The development in Egypt is yet a further reminder to politicians of whatever class that they should not overstay their political tours otherwise their search for exit strategies would earn them the lesson that they don’t necessarily have the nine lives of a cat.
The lesson about Egypt is that people everywhere want their leaders to provide the basics of normal life. These stretch from affordable prices for food, health, education and jobs for the youth.
The scenario in Egypt is not too different as in many other countries although many political freelancers often query where Egypt’s political interests lie whether squarely with the Middle East of the African continent.
Only doubters would have ignored the early signs that the genie would come knocking on the fabrics of democracy in Egypt some dew drops after Tunisia was bowled over.
And unless other countries are quick to draw up their socks they are likely to be next on the hit list.
Every crisis makes us discard traditional ways of looking at events, an Egyptian proverb warns and it takes one or two hot heads to chant ”down with this or that” to get a sizeable crowd into the city centre.
But the dodgy politics Mubarak seemed to be pedaling on would hardly save the day.
Doing the hare trick of waiting until September when Presidential elections are due would be suicidal and the hound pack would be louder.
Frequent visitors to Cairo, the Egyptian capital, always remember with nostalgia that the capital never sleeps. Its bustling noises, crazy if not erratic drivers thumping non stop on their car horns are enough to make one care less about the war in Afghanistan or Iraq.
The world itself is heading to the brink and predictions are chilling. Sharp rise in unemployment, increased poverty, weakened middle class are some of the ills likely.
Recent statistics by the labour guru institution, the International Labour Organization forecasts 60 million more unemployed worldwide with about 200 million workers likely to join the ranks of people living on less than two dollars a day.
So despite the appearance of Egypt being gripped by the political fever of one man, other underlying factors are prevalent.

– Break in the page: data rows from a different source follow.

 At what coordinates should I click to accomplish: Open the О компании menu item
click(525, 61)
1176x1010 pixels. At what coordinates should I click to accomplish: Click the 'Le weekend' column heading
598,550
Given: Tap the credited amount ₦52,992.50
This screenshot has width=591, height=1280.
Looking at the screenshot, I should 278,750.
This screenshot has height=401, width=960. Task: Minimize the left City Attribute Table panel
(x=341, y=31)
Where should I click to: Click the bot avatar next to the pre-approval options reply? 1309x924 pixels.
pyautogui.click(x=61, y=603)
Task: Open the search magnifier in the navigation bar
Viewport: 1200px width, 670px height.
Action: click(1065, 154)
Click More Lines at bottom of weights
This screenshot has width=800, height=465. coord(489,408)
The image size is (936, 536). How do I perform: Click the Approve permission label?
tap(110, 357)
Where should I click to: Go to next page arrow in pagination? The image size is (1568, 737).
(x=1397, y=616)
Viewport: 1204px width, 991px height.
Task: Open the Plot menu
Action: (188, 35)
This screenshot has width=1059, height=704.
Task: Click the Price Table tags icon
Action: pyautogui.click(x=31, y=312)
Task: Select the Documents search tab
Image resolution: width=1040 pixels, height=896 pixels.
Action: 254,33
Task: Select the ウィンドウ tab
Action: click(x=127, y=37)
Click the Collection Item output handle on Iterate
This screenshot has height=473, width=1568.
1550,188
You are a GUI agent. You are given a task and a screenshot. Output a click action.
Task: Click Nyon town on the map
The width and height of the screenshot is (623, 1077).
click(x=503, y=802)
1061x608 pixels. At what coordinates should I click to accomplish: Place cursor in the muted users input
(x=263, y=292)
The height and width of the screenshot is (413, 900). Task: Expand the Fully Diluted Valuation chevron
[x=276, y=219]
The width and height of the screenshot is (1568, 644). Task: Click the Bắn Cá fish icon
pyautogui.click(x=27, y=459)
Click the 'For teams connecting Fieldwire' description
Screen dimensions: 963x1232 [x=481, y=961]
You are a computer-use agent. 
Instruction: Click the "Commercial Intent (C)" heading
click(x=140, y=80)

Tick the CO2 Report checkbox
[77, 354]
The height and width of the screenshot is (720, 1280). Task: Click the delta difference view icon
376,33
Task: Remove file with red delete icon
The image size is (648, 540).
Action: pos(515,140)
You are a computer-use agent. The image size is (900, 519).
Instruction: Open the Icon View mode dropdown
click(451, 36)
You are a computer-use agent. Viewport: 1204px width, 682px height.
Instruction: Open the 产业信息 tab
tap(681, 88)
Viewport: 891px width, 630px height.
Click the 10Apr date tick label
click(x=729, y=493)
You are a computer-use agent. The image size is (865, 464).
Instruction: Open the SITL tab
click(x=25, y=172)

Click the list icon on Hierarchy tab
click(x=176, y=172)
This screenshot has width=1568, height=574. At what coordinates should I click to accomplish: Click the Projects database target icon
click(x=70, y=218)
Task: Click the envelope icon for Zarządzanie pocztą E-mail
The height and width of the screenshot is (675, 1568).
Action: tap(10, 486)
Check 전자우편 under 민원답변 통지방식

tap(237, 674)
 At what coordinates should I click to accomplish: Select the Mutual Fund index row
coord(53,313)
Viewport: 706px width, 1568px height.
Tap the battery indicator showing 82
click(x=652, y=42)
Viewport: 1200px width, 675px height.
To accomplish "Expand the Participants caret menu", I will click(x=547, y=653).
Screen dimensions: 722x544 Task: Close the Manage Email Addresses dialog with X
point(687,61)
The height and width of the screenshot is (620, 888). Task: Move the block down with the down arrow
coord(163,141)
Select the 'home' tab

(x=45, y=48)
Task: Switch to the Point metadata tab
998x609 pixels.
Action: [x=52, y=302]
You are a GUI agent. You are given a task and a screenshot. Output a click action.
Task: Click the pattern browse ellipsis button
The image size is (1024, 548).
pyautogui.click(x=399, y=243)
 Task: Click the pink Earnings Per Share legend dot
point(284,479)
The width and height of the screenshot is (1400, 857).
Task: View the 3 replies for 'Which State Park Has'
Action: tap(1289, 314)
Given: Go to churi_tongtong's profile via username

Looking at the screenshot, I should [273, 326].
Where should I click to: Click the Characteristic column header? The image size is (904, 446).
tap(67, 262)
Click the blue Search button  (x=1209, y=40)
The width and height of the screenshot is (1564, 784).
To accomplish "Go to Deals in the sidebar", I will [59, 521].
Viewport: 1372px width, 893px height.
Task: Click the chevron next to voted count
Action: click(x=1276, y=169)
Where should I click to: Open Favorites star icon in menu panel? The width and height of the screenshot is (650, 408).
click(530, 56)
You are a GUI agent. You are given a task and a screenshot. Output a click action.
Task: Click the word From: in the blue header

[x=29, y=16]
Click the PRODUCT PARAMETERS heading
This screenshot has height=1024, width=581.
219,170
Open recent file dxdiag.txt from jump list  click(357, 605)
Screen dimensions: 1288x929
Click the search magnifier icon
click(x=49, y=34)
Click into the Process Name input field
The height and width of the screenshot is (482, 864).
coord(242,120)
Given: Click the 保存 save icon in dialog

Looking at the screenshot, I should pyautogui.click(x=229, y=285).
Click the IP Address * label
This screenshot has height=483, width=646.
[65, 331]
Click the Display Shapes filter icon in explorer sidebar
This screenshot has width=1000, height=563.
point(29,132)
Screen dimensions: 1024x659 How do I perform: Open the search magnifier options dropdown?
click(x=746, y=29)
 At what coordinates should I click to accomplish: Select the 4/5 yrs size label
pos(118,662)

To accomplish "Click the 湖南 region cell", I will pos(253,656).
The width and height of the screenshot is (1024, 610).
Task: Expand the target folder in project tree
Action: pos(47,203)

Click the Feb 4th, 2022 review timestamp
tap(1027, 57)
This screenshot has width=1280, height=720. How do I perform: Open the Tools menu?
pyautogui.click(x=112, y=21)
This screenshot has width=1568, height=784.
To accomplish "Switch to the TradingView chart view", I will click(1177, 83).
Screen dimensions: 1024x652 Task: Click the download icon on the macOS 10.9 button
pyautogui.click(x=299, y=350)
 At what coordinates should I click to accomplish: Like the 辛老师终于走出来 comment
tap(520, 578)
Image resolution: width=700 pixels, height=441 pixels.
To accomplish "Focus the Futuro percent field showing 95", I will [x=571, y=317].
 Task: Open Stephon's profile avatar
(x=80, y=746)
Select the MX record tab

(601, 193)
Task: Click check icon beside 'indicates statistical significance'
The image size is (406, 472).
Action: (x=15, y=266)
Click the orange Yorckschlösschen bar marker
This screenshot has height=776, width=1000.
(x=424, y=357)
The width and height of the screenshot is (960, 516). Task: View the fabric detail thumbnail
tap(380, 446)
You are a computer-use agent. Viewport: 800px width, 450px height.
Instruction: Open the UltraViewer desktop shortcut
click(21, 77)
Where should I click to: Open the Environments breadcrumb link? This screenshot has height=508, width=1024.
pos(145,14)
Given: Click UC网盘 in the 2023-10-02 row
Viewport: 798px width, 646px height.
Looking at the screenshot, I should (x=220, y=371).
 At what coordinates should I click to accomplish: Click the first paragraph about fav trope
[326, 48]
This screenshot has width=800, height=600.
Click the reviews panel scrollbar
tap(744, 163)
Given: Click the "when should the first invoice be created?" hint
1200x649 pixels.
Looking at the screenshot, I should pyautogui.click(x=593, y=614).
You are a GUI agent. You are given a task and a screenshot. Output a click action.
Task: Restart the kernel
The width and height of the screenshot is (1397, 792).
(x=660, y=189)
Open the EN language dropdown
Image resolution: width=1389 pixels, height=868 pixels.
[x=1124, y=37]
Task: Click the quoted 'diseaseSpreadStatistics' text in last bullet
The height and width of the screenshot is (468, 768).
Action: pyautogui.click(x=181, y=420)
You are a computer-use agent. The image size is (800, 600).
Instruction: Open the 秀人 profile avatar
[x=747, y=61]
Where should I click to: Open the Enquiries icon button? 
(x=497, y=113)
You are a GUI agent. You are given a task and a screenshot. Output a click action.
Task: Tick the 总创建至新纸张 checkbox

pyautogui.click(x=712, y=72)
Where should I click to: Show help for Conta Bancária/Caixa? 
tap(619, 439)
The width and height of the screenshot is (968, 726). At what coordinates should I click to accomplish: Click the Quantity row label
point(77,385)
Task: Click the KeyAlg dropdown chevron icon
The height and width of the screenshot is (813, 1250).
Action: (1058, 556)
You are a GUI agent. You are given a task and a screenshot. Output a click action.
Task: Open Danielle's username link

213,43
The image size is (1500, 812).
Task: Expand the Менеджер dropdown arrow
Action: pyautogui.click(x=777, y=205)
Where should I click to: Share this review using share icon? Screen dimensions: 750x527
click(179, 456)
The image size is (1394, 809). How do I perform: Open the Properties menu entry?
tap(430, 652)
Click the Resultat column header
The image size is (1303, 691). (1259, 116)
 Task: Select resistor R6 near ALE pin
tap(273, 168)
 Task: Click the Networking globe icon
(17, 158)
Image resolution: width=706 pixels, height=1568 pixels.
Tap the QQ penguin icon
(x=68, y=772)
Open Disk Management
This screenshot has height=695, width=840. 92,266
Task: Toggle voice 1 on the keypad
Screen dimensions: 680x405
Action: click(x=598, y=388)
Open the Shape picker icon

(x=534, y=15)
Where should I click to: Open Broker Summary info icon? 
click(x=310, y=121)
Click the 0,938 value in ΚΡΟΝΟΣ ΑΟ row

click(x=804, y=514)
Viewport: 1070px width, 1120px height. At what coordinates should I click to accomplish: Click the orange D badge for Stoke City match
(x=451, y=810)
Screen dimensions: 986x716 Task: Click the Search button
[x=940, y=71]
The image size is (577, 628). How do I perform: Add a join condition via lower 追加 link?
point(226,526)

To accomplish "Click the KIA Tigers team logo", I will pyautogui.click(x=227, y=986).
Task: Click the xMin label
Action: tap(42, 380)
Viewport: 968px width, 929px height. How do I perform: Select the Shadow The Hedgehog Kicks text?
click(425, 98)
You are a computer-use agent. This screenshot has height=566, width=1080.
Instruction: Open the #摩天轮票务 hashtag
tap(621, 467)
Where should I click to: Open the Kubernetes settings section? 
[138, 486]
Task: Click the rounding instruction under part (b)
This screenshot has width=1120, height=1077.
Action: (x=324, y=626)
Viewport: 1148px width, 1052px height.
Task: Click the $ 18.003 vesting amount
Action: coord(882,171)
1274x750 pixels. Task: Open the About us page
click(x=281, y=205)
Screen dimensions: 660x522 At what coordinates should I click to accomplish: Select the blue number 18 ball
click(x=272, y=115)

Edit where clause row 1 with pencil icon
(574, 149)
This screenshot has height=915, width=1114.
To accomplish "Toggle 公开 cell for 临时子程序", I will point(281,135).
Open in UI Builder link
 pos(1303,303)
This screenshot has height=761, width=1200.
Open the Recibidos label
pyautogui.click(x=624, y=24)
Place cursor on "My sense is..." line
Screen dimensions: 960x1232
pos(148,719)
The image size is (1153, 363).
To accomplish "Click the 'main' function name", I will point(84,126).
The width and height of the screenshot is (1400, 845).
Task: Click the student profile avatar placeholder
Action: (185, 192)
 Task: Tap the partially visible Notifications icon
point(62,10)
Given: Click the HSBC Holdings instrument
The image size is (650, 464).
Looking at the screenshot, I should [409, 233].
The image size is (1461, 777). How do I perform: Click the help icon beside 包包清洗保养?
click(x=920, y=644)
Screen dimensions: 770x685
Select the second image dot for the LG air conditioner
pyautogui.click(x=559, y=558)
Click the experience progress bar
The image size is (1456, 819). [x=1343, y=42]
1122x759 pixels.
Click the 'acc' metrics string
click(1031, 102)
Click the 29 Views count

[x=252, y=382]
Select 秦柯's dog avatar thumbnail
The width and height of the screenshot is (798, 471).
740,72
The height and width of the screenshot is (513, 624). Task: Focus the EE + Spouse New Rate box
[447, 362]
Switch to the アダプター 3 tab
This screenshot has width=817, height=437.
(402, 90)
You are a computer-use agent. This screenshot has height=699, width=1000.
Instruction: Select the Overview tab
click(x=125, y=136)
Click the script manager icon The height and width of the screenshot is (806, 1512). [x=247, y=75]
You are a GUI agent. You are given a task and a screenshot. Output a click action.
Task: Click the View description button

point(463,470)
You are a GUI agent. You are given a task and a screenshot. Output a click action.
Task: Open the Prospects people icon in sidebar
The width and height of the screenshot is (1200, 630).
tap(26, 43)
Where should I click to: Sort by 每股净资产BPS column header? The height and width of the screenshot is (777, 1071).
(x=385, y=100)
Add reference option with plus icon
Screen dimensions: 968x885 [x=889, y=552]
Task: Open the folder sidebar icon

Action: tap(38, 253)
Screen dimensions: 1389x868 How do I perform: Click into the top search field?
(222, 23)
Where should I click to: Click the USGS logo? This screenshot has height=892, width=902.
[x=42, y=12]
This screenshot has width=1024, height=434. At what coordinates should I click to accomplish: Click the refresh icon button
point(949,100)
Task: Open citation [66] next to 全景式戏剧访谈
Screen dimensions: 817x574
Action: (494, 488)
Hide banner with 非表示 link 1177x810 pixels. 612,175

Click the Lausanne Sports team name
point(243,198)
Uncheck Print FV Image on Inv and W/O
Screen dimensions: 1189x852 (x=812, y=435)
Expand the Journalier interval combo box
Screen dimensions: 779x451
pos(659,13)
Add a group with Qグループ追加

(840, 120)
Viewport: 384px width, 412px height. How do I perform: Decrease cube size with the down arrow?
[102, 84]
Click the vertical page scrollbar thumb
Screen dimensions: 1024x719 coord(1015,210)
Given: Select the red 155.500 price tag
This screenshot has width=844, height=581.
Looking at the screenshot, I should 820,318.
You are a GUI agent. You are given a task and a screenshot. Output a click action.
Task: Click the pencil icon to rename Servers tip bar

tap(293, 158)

No doubt, President Mubarak has served his innings but he must be careful not to bat his wicket in the process.
As things are looking gloomy now, it will not be in his interest to hang on to a slowly sinking ship when he has a life line to swing from. After all, wasn’t it in Egypt the other day where one woman brought in on an emergency told doctors she had passed out while she was asleep?
It’s not only to President Mubarak that strange things are happening. But like everything Egyptian, it is difficult to predict whether Mubarak would take the plunge and quit before his term runs out or wait to be pushed violently sooner than later.